There are two schools of thought on Obama’s approach.

One is that this is all a self-fulfilling prophecy. He wanted to let multilateral institutions decide matters of huge consequence. He wanted to prevent the United States from engaging in further war-making. He didn’t want to confront autocratic regimes. He felt the United States was not entitled to instruct other countries on human rights.  And look how much he has “accomplished.” Retrenchment breeds inactivity which in turn becomes irreversible paralysis.

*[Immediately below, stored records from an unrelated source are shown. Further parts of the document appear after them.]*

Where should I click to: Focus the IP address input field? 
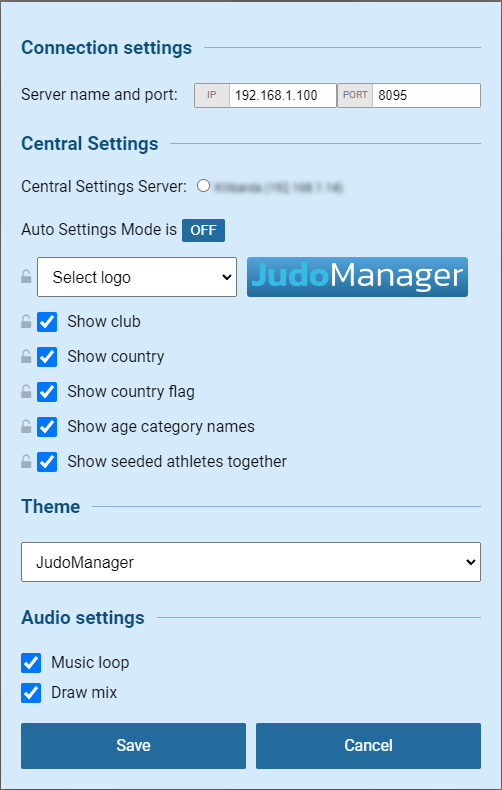[283, 95]
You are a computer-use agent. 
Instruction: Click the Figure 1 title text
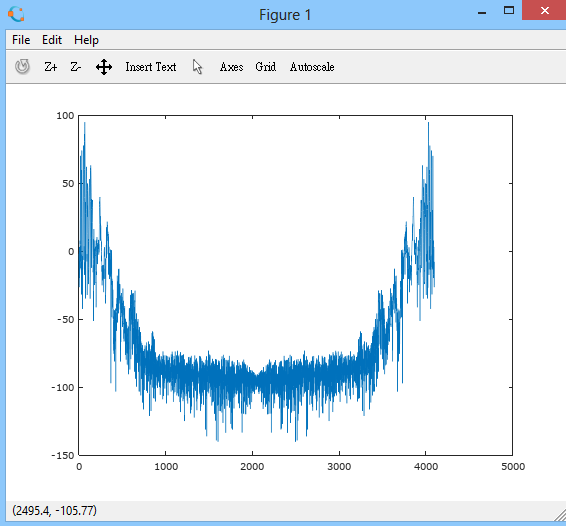[285, 15]
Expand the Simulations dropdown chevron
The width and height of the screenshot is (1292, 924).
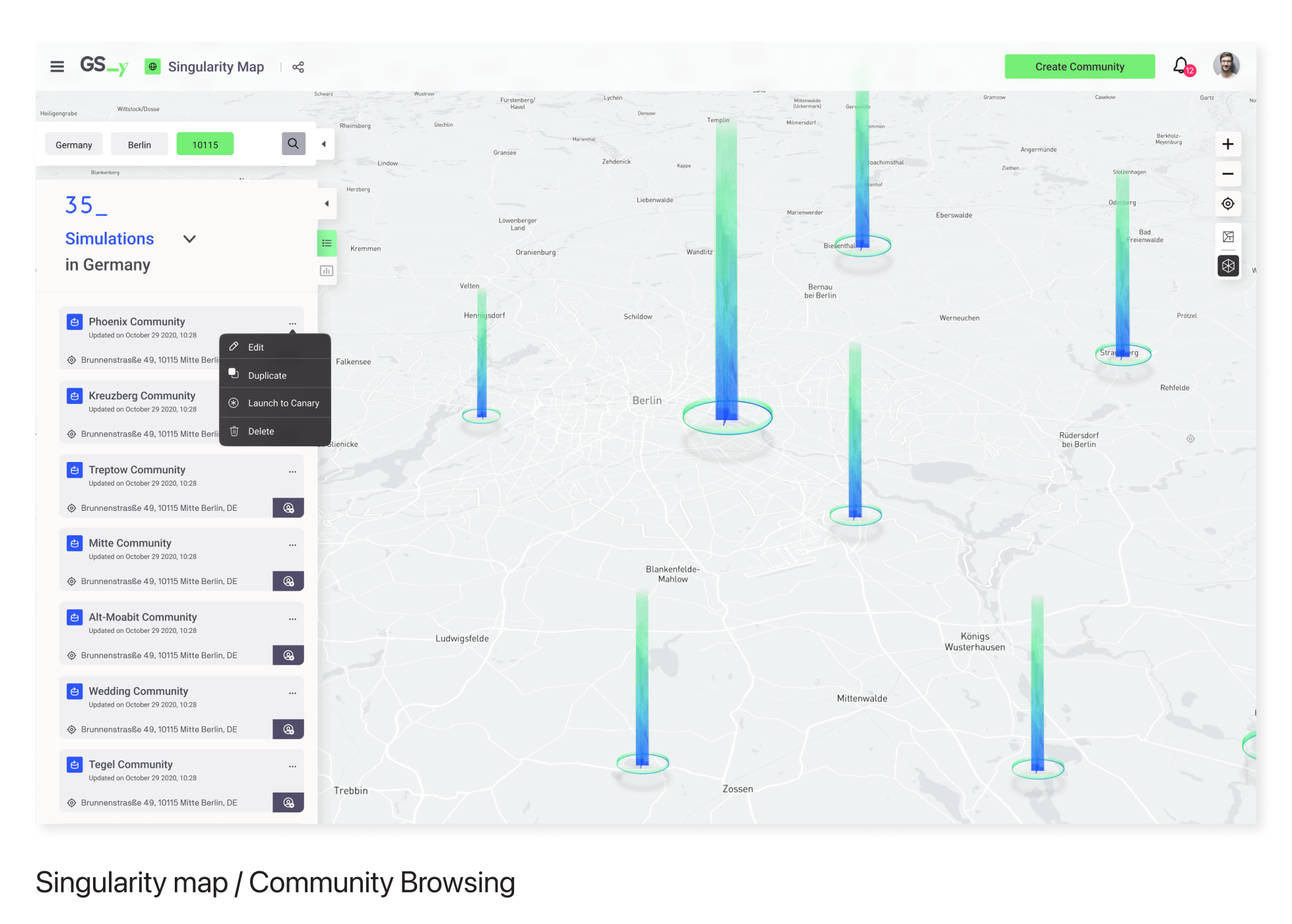pos(189,239)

The other school of thought is that he never understood how geopolitics works. He imagined that he could persuade our foes of the errors of their ways. He believed (and still does) that if we disarm, others will follow our lead (although this has never happened). He thought the problem between the United States and Iran, the United States and Russia, and the United States and China was “mistrust” or failure to atone for our past sins. And, most of all, he believed his own hype that he was a transformational figure whose mere presence would bend events and remake the relationship between powers.

Whether by intention or incompetence, he now finds that exercising simple functions of sovereignty (getting a traitor back) or enforcing basic international norms (no WMD’s, please) becomes exceedingly difficult. Shedding the instruments and habits of a superpower (maintain hard power, back up our words with action, be a reliable ally) does not leave us safer and more secure. To the contrary, we are at the mercy of events and relegated to pleading with unfriendly regimes.

The Obama era is a good lesson for the isolationist left and right which imagines we can and should get by with a smaller military, fewer bases and troops overseas, less involvement in others’ affairs and that old saw horse — cutting foreign aid. The slogan for this is in effect: “Like Obama, but more so!”

That is a frightening prospect, as is another 3 1/2 years of the Obama presidency. More so than at any time in recent history (certainly going to WWII) we are not masters of our own fate nor guarantors of the West’s security. We are on our way to becoming a second-rate power in an increasingly dangerous world.